Les bavures policières sont légion dans la troisième plus importante ville des États-Unis, conclut l’enquête lancée par la procureure générale Loretta Lynch. « Il existe de bonnes raisons de penser que la police de Chicago a recours de façon récurrente à un usage excessif de la force, en violation de la Constitution », a-t-elle déclaré, en référence au quatrième amendement, qui protège les Américains contre les fouilles et perquisitions sans motifs et requiert un mandat (et une sérieuse justification) pour toute perquisition.

Photo: Joshua Lott Agence France-Presse Les manifestations s’étaient multipliées à Chicago après que Laquan McDonald fut tombé sous les balles de l’agent Jason Van Dyke, aujourd’hui accusé de meurtre prémédité.

Ces pratiques s’expliquent « en bonne partie par de graves déficiences en matière de formation et de responsabilité », a-t-elle poursuivi, flanquée du maire Rahm Emanuel et du chef de la police, alors que Chicago a connu pas moins de 760 meurtres en 2016, un record.

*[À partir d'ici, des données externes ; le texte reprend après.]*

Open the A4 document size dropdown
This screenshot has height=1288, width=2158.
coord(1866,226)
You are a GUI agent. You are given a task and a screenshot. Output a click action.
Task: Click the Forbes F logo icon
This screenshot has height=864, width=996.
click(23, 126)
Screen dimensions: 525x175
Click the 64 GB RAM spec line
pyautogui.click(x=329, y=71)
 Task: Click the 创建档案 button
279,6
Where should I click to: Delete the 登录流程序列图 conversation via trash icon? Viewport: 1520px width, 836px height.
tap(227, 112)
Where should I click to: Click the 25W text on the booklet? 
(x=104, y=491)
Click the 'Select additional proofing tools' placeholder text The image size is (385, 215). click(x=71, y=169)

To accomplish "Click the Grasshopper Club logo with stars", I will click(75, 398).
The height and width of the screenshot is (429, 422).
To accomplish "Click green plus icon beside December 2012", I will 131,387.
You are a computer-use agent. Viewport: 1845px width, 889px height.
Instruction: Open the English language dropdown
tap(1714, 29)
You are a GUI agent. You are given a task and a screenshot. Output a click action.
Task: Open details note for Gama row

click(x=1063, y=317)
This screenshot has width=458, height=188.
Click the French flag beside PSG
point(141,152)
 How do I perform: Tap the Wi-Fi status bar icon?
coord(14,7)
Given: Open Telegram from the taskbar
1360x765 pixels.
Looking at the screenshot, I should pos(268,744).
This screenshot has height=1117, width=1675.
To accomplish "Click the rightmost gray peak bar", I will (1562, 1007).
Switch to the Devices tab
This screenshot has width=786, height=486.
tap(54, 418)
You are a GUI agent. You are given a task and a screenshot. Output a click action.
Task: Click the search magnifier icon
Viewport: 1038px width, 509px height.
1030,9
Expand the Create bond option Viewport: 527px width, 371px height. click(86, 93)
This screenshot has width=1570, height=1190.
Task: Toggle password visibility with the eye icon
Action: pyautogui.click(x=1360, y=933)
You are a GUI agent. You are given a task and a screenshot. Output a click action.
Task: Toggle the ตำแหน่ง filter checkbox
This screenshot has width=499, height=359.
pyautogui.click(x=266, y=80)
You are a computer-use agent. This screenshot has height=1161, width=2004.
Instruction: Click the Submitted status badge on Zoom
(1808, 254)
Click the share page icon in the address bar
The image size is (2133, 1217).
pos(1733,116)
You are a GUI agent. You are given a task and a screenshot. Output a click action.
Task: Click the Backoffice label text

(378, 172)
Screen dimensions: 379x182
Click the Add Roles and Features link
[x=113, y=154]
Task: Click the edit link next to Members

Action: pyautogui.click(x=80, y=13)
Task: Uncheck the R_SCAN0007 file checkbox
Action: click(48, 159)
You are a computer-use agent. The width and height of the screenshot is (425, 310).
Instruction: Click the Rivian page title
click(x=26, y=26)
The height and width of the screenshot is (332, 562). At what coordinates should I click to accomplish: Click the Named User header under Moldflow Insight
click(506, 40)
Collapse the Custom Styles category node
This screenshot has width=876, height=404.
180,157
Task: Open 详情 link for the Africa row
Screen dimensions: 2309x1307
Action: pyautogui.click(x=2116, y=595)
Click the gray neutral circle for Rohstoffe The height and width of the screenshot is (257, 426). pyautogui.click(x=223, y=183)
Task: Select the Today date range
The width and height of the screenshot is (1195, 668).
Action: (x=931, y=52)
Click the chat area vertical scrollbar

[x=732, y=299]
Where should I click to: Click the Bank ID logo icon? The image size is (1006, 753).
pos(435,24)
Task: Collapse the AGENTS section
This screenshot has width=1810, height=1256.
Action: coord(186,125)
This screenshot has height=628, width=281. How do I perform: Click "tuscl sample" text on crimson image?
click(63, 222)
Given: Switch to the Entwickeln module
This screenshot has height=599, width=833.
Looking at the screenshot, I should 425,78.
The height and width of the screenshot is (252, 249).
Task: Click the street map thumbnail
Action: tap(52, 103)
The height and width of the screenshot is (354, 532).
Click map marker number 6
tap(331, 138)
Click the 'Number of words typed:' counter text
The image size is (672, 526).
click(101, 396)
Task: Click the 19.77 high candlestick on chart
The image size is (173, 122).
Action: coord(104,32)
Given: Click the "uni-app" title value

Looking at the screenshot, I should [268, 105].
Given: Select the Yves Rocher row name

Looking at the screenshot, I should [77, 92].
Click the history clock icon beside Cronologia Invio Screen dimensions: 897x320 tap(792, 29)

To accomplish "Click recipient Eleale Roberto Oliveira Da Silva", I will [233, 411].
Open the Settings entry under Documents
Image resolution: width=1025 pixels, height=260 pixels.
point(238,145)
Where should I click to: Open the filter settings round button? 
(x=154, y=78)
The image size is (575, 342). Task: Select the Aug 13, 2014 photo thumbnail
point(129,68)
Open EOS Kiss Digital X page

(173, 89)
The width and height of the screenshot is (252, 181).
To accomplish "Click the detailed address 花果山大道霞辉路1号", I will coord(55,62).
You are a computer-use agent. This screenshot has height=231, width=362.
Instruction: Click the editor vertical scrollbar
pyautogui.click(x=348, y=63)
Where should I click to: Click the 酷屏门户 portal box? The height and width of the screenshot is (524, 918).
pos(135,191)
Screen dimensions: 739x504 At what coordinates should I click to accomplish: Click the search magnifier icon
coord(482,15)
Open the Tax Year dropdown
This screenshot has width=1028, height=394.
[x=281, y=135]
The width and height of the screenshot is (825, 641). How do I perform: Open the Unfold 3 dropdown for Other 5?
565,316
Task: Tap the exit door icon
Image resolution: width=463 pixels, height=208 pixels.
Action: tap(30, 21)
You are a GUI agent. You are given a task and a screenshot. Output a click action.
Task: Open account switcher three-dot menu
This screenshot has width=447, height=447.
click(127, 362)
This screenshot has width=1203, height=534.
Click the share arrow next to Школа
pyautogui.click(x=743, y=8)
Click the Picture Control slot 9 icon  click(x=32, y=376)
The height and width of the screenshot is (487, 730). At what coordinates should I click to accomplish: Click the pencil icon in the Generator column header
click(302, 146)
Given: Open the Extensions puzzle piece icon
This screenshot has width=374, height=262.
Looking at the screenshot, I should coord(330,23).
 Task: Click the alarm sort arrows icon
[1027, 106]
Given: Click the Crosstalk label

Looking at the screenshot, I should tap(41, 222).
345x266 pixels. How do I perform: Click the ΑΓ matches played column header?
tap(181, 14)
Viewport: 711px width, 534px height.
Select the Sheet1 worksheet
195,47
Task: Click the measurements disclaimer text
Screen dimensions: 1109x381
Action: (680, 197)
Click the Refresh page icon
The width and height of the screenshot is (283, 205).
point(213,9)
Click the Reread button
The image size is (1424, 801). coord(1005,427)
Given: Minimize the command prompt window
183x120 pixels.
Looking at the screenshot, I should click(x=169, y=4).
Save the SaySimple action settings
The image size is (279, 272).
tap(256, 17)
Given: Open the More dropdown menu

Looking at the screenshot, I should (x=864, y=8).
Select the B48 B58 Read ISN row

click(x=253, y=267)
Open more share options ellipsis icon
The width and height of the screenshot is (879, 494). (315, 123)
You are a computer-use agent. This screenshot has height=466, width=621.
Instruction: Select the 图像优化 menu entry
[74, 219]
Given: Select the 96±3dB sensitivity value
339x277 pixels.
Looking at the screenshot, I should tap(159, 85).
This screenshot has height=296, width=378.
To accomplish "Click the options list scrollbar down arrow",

Le rapport de 160 pages dénonce une « loi du silence » et accuse le service de police d’avoir « toléré des conduites discriminatoires sur le plan racial ».

Des enquêtes majeures

En 20 ans, la division des droits de la personne du ministère américain de la Justice a ouvert 69 enquêtes sur des services de police, dont 25 depuis l’arrivée au pouvoir d’Obama, en 2009. Ces enquêtes mènent généralement à des décrets ou des ententes entre le ministère et les services de police, obligeant ces derniers à adopter des réformes profondes.

Parmi les villes concernées figurent Miami, Cleveland, La Nouvelle-Orléans, Detroit, Seattle, Los Angeles et Pittsburgh.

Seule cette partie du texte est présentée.